▶ **Selected text**

Start

[drupal-devel] [feature] Pass include and exclude parameters to cron.php for fine grained cron timing

Dries drupal-devel at drupal.org
Fri Jul 29 07:43:56 UTC 2005


Issue status update for 
http://drupal.org/node/19173
Post a follow up: 
http://drupal.org/project/comments/add/19173

 Project:      Drupal
 Version:      cvs
 Component:    base system
 Category:     feature requests
 Priority:     normal
 Assigned to:  robertDouglass
 Reported by:  robertDouglass
 Updated by:   Dries
 Status:       patch

Not sure this is really needed.  Most (if not all) cron hooks are smart
enough not to trash your system.  If you have to do
include/exclude-tricks something is wrong. I'm tempted to say '-1'.


There is a typo in the documentation: 'includ' -> 'include'.  There is
also a tab in the code.




Dries



Previous comments:
------------------------------------------------------------------------

Sun, 20 Mar 2005 10:08:59 +0000 : robertDouglass

Attachment: http://drupal.org/files/issues/cronpatch.txt (1.99 KB)

Some sites need fine grained timing for cron runs. For example, a site
that relies heavily on moblogging, mailhandler or any other email based
function would want to connect with the email server pretty often, say
ever 2-5 minutes. On another site I'm working on we generate flat files
for all of a certain node type on a regular basis, though not every 2-5
minutes. Thus the need for cron tasks on different schedules. This
patch allows you to make a list of modules to either include or exclude
when running cron, so that several cron tasks for one site can be
defined. The default behavior in the absence of both parameters is to
run all, so the patch preserves backwards compatibility.


 * Examples:
 *
 * runs all hooks
 * http://mysite.com/cron.php
 *
 * runs all hooks except the search and aggregator modules
 * http://mysite.com/cron.php?exclude=search,aggregator
 *
 * runs only search, archive and aggregator modules
 * http://mysite.com/cron.php?includ=search,archive,aggregator




------------------------------------------------------------------------

Wed, 23 Mar 2005 21:23:59 +0000 : Dries

Isn't it possible to run all cron functions every 2-5 minutes?  The
impact of that should be minimal.




------------------------------------------------------------------------

Wed, 23 Mar 2005 21:33:06 +0000 : moshe weitzman

an alternative approach is to make a quick PHP page which simply calls
mailhandler_cron and any others that need to be called more frequently
than normal. then call that php page from cron every couple minutes ...
not so sure this complexity is worth having.




------------------------------------------------------------------------

Thu, 24 Mar 2005 07:32:32 +0000 : robertDouglass

Whether or not this "complexity" is needed depends a lot on what you
expect to do with cron. As soon as one starts aggregating not tens but
several hundred RSS feeds or more, it is impossible to run cron every 2
minutes. Yet if the site depends on mailhandler keeping user moblog
submissions current, 2 minutes is already about the maximum latency
time acceptable. Thus the need for crons on different schedules.


In terms of usage, writing 


  ?include=mailhandler,search,event 


isn't so complex. On the code level, splitting that list on comma and
looping over the resultant array also isn't really that complex. The
patch defaults to normal behavior for people who don't need the
feature, and I've seen more than one site that had to solve this
problem.

End

▶ **Problem set**
1. In the Drupal cron thread, what does the patch do when neither the include nor the exclude parameter is given?
2. Duplicate the part of the Drupal cron thread starting with "Wed, 23 Mar 2005 21:33:06" and going on through "is worth having.".
The records are not needed for this work.

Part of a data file
Start

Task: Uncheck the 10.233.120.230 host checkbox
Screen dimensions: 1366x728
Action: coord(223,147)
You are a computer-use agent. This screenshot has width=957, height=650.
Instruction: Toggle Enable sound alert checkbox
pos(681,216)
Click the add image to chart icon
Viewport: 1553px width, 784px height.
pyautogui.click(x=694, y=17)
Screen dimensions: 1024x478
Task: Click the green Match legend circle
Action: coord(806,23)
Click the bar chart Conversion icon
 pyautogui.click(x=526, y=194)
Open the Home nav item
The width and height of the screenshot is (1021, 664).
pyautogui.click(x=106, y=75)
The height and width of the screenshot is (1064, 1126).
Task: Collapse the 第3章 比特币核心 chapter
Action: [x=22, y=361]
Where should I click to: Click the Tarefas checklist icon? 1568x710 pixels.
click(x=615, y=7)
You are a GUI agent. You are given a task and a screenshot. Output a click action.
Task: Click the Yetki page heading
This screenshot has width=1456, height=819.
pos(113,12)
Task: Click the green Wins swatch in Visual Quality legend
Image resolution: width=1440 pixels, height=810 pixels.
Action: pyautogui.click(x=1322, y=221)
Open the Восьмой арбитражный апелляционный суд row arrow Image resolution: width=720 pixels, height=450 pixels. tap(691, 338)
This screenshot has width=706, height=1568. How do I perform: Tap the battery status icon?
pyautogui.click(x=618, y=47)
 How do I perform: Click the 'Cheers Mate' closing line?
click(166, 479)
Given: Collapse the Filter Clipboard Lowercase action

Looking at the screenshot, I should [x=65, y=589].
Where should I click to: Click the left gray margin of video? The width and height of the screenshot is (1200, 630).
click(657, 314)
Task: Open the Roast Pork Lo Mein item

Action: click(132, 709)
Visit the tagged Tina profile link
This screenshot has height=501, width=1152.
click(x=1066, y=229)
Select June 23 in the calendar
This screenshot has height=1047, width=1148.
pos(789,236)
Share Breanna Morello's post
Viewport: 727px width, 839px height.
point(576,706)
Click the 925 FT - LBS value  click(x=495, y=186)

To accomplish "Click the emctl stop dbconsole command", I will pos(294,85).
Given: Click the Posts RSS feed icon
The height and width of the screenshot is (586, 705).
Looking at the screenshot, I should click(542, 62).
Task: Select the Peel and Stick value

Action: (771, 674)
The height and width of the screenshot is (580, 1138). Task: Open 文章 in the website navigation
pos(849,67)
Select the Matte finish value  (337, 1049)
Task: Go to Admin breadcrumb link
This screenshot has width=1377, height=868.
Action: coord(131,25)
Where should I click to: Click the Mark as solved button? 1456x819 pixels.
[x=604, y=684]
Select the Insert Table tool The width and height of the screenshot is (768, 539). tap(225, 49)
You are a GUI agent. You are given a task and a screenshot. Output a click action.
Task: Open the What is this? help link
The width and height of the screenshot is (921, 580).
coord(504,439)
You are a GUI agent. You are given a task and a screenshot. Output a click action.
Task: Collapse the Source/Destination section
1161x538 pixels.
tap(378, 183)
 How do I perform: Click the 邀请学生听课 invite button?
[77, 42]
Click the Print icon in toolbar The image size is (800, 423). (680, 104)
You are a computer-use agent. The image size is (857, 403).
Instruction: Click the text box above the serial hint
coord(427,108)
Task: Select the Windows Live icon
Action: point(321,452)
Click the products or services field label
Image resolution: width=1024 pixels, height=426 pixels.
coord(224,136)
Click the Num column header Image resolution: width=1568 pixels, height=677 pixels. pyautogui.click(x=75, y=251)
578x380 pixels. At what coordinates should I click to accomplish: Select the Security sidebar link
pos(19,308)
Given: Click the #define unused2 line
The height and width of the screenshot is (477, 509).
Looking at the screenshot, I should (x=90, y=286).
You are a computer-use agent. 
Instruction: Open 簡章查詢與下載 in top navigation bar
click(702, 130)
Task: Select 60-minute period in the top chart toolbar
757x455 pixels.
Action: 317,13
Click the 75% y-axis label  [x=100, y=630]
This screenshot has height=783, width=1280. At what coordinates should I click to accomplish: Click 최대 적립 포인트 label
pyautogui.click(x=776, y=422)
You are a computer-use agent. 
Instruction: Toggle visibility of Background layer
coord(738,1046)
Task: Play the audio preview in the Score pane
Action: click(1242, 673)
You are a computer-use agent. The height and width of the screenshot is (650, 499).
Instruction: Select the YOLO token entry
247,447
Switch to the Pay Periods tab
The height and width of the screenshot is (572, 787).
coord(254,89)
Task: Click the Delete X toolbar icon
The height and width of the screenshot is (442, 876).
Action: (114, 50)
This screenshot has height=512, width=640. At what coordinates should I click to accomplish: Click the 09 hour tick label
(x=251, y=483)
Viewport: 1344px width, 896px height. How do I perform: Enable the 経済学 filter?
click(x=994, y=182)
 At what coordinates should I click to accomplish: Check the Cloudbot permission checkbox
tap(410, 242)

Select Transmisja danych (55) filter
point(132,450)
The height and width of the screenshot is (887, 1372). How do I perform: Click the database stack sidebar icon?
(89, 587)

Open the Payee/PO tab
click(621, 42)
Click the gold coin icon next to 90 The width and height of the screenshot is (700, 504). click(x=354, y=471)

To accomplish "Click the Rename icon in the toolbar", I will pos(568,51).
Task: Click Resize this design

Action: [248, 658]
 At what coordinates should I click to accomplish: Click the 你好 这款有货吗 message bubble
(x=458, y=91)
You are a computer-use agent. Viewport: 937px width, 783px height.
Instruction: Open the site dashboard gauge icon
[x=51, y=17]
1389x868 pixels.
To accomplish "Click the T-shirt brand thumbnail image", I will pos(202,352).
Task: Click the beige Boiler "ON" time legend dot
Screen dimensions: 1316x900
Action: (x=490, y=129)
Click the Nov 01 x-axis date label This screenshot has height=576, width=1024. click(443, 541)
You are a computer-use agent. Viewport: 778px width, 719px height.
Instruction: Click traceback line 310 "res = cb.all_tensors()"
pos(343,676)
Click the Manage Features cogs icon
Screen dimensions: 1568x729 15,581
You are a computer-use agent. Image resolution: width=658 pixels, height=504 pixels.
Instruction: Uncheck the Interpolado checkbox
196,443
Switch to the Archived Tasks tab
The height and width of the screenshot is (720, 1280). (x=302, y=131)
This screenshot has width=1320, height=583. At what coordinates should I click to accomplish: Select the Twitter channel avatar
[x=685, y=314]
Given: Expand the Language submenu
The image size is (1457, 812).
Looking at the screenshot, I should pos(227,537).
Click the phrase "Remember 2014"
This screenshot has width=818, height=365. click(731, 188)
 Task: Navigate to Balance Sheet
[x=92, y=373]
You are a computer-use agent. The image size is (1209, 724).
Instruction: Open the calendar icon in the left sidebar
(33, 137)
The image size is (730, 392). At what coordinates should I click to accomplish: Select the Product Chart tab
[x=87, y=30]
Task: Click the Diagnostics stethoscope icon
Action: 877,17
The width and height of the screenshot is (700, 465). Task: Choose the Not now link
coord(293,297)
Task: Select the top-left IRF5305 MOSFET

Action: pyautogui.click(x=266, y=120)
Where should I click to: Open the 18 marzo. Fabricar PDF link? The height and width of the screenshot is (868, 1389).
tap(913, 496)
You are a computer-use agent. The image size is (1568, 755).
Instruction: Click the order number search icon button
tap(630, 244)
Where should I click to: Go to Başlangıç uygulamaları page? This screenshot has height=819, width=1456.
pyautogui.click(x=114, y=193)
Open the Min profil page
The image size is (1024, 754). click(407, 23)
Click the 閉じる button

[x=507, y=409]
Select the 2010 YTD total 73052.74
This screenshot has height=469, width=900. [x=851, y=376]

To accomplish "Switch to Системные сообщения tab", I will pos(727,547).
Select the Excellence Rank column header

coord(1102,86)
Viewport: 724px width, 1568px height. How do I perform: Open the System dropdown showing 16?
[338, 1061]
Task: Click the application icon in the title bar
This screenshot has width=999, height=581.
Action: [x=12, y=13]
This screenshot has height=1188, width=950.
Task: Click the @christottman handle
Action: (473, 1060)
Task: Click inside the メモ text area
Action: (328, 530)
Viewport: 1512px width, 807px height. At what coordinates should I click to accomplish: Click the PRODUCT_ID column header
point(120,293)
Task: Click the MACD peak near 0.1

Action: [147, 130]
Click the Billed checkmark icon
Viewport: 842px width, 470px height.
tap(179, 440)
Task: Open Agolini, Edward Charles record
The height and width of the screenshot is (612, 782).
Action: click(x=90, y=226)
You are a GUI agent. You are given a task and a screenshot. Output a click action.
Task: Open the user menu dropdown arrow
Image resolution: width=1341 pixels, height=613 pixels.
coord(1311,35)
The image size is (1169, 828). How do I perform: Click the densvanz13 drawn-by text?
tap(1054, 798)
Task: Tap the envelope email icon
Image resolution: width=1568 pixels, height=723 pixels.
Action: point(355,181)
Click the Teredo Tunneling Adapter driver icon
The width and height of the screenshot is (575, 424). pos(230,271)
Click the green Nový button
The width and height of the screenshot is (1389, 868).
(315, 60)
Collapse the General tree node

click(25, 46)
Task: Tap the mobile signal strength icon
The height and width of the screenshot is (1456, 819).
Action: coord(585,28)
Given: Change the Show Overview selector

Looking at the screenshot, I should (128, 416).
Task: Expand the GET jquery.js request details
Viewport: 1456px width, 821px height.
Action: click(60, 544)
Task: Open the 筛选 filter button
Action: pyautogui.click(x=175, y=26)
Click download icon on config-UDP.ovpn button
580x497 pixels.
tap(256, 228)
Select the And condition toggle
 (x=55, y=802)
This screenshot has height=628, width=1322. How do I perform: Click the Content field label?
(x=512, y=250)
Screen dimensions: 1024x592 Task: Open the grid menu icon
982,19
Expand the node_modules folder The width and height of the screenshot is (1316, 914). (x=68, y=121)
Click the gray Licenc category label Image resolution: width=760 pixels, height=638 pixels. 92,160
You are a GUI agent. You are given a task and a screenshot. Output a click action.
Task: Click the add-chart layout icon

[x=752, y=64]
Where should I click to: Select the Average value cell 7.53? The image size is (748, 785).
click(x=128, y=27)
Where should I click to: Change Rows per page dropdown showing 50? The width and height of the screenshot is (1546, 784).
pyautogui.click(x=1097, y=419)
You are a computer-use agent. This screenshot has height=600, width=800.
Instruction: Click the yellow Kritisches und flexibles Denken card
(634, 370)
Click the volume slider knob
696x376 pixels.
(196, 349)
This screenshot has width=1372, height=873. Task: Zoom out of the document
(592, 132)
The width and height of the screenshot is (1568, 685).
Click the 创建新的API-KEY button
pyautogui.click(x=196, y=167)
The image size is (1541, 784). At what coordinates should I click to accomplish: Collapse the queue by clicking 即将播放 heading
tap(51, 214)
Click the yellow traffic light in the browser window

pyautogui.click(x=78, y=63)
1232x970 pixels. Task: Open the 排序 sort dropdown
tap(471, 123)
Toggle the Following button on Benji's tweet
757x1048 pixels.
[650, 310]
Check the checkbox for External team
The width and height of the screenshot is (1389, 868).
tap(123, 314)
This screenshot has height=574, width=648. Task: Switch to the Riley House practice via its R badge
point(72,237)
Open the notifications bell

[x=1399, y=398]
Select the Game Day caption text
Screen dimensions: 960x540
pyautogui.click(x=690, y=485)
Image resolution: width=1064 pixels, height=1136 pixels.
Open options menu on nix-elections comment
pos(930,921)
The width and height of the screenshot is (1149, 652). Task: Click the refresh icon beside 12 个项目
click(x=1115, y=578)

End

▶ **Task-by-task results**
1. It runs all cron hooks, which preserves backwards compatibility.

2.
Wed, 23 Mar 2005 21:33:06 +0000 : moshe weitzman

an alternative approach is to make a quick PHP page which simply calls
mailhandler_cron and any others that need to be called more frequently
than normal. then call that php page from cron every couple minutes ...
not so sure this complexity is worth having.